利用するWindowsAPIは以下の通りです。
winscard.dll
- SCardEstablishContext ⇒ SCard系APIの初期処理
- SCardListReadersW ⇒ ICカードリーダの情報をGETする
- SCardConnectW ⇒ ICカードリーダーのハンドルをGETする
- SCardTransmit ⇒ ICカードにコマンド(
APDU
)を送信して応答をGETする - SCardDisconnect ⇒ ICカードリーダーと切断する
- SCardReleaseContext ⇒ SCard系APIの終了処理
そのほか、引数を準備するとか戻り値を評価するとか必要です。とにかくめんどくさいので ラッパ関数 を作ってあとは気にしないことにします。
##2-2.マイナンバーカードについて
マイナンバーカードといえば12桁のマイナンバーです。ですが、ここではマイナンバーを取り扱うわけではなく、カードの中に入っている証明書、秘密鍵、公開鍵にアクセスします。
マイナンバーカードとは何かという説明はこことかここを参照いただくとして、ポイントは
- ISO/IEC 14443 Type B
- アプリが入っている
- 券面アプリケーション(券面AP)
- 公的個人認証サービスによる電子証明書アプリケーション(公的個人認証AP/JPKI-AP)

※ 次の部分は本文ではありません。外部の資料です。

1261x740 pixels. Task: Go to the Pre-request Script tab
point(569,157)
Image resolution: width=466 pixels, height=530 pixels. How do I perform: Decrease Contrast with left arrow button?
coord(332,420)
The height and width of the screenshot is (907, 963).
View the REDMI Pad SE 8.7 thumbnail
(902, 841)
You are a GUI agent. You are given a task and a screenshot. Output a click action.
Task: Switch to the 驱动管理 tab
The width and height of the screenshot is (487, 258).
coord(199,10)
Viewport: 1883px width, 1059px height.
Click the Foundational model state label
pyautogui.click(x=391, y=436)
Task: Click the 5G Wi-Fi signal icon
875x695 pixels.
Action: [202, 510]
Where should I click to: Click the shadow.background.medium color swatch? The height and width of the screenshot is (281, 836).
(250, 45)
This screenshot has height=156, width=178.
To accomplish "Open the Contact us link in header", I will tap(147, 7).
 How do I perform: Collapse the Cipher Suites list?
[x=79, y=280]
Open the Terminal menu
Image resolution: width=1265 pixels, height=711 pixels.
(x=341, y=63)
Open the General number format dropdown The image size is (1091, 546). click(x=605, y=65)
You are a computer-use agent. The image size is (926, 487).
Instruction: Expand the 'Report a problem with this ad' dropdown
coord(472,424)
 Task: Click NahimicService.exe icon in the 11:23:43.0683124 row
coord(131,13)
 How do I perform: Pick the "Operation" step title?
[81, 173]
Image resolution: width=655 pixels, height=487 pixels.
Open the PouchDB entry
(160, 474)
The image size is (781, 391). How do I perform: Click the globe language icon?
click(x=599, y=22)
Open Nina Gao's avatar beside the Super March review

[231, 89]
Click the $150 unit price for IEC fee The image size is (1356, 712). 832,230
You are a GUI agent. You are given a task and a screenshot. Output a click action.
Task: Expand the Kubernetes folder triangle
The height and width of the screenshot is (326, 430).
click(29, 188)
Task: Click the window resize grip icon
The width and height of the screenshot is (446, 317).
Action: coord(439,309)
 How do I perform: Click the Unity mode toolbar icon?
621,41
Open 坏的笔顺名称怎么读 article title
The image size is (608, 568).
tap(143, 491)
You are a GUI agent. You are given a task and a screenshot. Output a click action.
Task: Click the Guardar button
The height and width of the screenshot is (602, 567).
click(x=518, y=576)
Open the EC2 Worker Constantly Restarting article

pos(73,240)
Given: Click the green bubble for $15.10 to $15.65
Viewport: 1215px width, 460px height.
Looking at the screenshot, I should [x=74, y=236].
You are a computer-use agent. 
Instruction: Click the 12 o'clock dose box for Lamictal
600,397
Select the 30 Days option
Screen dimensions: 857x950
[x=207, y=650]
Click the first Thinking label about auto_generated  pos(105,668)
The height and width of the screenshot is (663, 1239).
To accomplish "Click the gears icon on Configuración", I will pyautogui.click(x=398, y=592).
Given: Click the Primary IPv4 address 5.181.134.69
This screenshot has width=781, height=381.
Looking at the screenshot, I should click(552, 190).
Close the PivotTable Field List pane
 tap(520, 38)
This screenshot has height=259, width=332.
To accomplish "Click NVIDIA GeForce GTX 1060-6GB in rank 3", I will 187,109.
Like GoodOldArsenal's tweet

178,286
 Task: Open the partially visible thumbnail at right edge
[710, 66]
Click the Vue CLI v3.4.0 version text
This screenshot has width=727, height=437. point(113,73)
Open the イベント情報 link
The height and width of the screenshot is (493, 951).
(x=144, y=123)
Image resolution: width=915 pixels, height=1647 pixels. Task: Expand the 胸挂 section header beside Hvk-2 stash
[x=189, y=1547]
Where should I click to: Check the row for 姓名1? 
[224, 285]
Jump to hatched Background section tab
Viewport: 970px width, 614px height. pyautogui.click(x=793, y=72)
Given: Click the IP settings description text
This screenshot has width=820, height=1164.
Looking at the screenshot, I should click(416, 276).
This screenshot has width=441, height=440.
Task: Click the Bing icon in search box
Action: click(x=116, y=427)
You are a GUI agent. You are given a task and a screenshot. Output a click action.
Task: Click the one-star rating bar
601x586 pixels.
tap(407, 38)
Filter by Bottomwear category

- 券面事項入力補助アプリケーション(券面入力補助AP)
- 住基アプリケーション(住基AP)
高級なICカードってアプリが入るんです。電池とか入ってないのにどうなっているんだとかいろいろ気になります。その辺の仕組みはGoogleさんで検索するとたくさん出てきます。
本検証では公的個人認証AP
にアクセスします。
公的個人認証APのデータにアクセスする場合、一部のデータはPINでロックを解除する必要があります。このPINがとっても重要です。
- PINは二つある
- 署名用PIN(6~16桁の英数字)
- 認証用PIN(4桁の数字)
- PINを何度か間違えるとロックがかかって使えなくなる
- ロックを解除するには役所に行って申請書をかかないといけない
PINはマイナンバーカードを受け取るときに自分で決めているので普通は憶えていると思いますが、私のようによく憶えていないという人はちゃんとPINを確認しておきましょう。
##2-3.公的個人認証APについて
JPKI-APともいいます。
APの下にファイル(FILE)があってその中にデータが格納されていたり、処理を行う関数が格納されているイメージです。
大きくは
- 利用者証明用電子証明書に関するFILE
- 署名用電子証明書に関するFILE
2つのグループに分かれています。⇒参考:公的個人認証サービスによる電子証明書
FILE | READ BINARY可能? | 内容 | 説明 |
---|---|---|---|
認証用証明書 | 〇 | DER形式のバイナリデータ | |
認証用CA | 〇 | DER形式のバイナリデータ | |
認証用鍵 | × | 秘密鍵(Private Key) | アクセスにはPIN解除が必要。COMPUTE DIGITAL SIGNATUREコマンドを送って署名を作成することができます |
認証用PIN | × | 暗証番号(PIN) | PINは4桁の数字。VERIFYコマンドでロックを解除します。VERIFYを3回ミスるとアウト |
署名用証明書 | 〇 | DER形式のバイナリデータ | アクセスにはPIN解除が必要。 |
署名用CA | 〇 | DER形式のバイナリデータ | |
署名用鍵 | × | 秘密鍵(Private Key) | アクセスにはPIN解除が必要。COMPUTE DIGITAL SIGNATUREコマンドを送って署名を作成することができます |
署名用PIN | × | 暗証番号(PIN) | PINは6~16桁の英数字。VERIFYコマンドでロックを解除します。VERIFYを5回ミスるとアウト |
##2-4.APDUコマンドについて
カードの中にAPとかFILEがあって、READとかVERIFYとか言ってますが、どうやるんだという話です。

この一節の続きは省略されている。